EUR fell significantly overnight and has remained at levels near 1.55 this morning. Another batch of soft confidence data out of the Euro area and the regional business climate index deteriorating further in July to its lowest levels since 2005 adds to concerns that the Euro-area is heading toward economic recession. EUR continues to ease away from its highs as the slew of weaker data drives a narrowing in the yield advantage of EUR over its G10 counterparts. While the latest batch of German CPI data continues to point to elevated near-term inflationary pressures, the deterioration in real data reinforces the monetary policy bind as ECB joins the stagflation club. EUR/USD remains under pressure as recent US economic data has surprised on the upside.

Short term technical studies show support levels 1.5480 at and a resistance level at 1.5655. EUR is currently trading near the low of the day’s range (1.5547 – 1.5617).

GBP/USD

GBP weakened yesterday and continued to fall last night as an index of UK retail sales dropped to a 25-year low and mortgage approvals declined, adding to expectations that the economy is headed toward a recession. The currency has traded sideways this morning. Futures showed investors are betting that BoE will lower its benchmark rate at the August policy meeting. GfK consumer confidence survey and Nationwide House prices data printing tomorrow could intensify signals for economic decline.
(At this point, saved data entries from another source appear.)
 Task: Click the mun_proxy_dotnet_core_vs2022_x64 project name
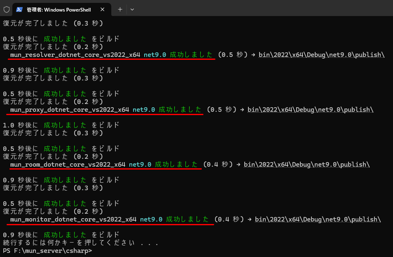tap(70, 109)
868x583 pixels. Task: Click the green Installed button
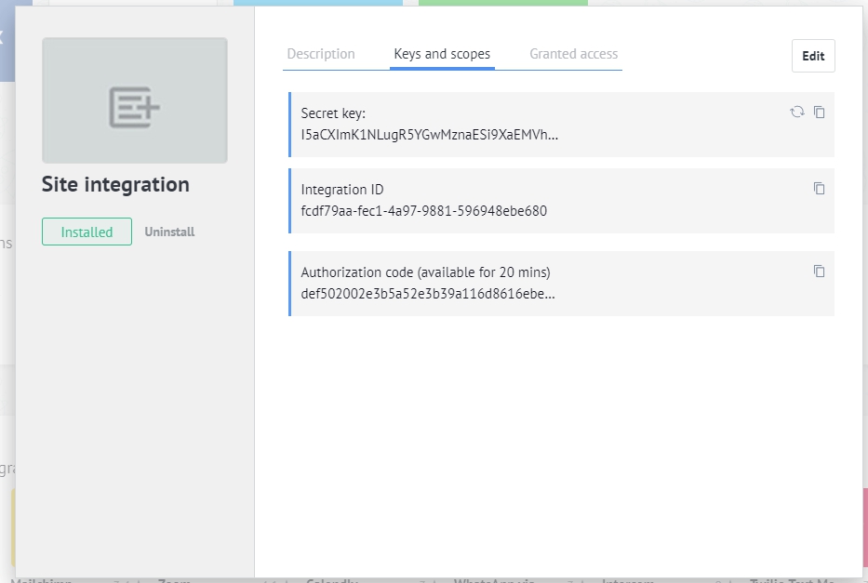point(87,232)
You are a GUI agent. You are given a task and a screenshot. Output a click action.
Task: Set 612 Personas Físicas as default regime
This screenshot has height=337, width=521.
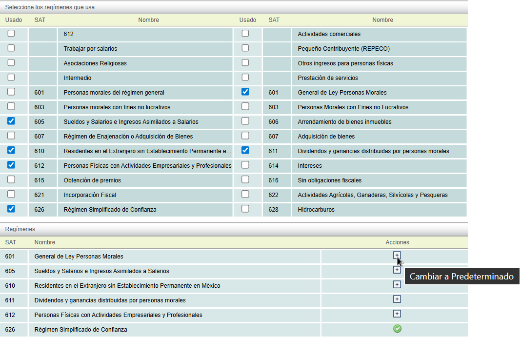pyautogui.click(x=397, y=314)
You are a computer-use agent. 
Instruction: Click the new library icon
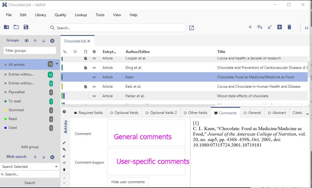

Short term technical studies show support levels at 1.9740 and a resistance level at 1.9865. GBP is currently trading near the low of the day’s range (1.9780 - 1.9843).

AUD/USD

AUD depreciated steadily overnight and this morning as USD posted a strong rally and Australian Building Approvals data surprisingly dropped in June. The data released added color to a picture of housing market decline spreading from the US to other parts of the world. A troubled housing market and signs of economic growth slowing have sparked speculation that the central bank will cut interest rates, which would thereby reduce the appeal of Australia’s currently higher-yielding assets. Additionally, the recent turn in commodities prices has hurt AUD. These factors, together, suggest that further AUD weakness is likely in the coming sessions.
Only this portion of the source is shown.